Le président al-Assad a affirmé que dès le début la Syrie était ouverte à tout dialogue avec chaque partie en Syrie, précisant que ce qui aura lieu à Moscou des préparatifs d’une conférence et non pas des négociations pour parvenir à une solution.

Le président al-Assad a ajouté qu’il faut faire référence au peuple pour toute solution à travers un référendum, étant donné que cela s’agit de la constitution et du changement du régime politique à décider par le peuple syrien lui-même.

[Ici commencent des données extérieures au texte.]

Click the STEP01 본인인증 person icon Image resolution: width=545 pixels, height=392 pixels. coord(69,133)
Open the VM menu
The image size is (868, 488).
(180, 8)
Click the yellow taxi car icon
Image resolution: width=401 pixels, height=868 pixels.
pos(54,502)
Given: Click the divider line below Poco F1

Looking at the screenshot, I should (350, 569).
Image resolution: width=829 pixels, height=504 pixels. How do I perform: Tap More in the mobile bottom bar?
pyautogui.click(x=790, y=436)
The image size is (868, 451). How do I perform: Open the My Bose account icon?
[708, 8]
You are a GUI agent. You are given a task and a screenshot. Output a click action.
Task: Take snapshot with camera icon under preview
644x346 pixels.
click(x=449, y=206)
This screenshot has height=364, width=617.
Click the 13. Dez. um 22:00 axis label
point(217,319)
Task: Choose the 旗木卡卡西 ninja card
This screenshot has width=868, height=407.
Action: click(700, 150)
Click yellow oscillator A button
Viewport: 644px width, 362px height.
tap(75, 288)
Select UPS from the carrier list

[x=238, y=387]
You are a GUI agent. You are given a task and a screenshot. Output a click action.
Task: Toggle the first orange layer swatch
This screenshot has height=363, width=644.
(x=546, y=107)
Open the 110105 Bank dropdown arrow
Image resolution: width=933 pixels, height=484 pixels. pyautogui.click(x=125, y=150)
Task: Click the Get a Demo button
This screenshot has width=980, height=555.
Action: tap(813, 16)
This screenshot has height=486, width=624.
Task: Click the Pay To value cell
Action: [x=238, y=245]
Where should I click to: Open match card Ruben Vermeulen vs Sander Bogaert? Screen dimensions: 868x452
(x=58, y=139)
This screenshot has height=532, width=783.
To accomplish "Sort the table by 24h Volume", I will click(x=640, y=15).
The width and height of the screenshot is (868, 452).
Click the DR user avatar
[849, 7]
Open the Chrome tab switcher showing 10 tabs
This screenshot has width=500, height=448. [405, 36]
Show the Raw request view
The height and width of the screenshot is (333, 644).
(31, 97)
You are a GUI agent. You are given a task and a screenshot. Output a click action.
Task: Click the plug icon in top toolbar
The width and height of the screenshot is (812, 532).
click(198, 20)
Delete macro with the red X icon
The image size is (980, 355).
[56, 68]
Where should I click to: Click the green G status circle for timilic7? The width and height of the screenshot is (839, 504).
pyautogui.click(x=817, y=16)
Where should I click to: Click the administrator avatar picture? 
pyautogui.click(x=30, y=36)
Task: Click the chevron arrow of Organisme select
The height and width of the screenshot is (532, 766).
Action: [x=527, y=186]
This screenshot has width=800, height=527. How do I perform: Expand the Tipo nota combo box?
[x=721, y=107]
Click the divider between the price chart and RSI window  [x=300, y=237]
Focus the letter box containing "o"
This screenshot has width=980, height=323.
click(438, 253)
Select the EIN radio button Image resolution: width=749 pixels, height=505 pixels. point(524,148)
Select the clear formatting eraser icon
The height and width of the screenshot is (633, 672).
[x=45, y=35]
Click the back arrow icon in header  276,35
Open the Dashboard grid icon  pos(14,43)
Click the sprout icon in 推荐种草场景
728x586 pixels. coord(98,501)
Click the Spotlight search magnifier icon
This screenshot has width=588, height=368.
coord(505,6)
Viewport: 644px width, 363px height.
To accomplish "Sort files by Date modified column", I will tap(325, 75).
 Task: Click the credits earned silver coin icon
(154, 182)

A une question sur la réunion prévue à Moscou avec l’opposition, le président al-Assad a répondu : « Nous allons en Russie, nous irons à ces négociations, mais il y a une autre question à poser: avec qui nous allons négocier? En tant que gouvernement, nous avons des institutions, nous avons une armée et nous avons une influence, positive ou négative. Alors les gens avec qui nous allons négocier qui représentent-ils? C’est la question.. L’opposition a en général des représentants à l’administration locale, au parlement, aux institutions. Dans la crise actuelle, vous devez poser des questions sur l’influence de l’opposition sur le terrain. Vous devez revenir à ce que les groupes armés ont annoncé publiquement, quand ils disent à plusieurs reprises que l’opposition ne les représente pas et elle n’a aucune influence sur eux. Si vous voulez parler d’un dialogue fructueux, il doit être entre le gouvernement et les groupes armés. C’est la vérité ». «L’autre facteur concerne la discussion avec l’opposition. Il y a une opposition nationale qui œuvre pour les intérêts du peuple syrien et non pas des jouets entre les mains de Qatar ou de l’Arabie saoudite ou n’importe quel pays occidental, y compris les Etats-Unis. «… Nous avons une opposition nationale, je ne l’exclus pas, je ne dis pas que toute l’opposition n’est pas nationale. Mais vous devez faire la différence entre l’opposition nationale et des personnalités qui sont des simples jouets. Pas tout dialogue est fructueux », a ajouté le président al-Assad.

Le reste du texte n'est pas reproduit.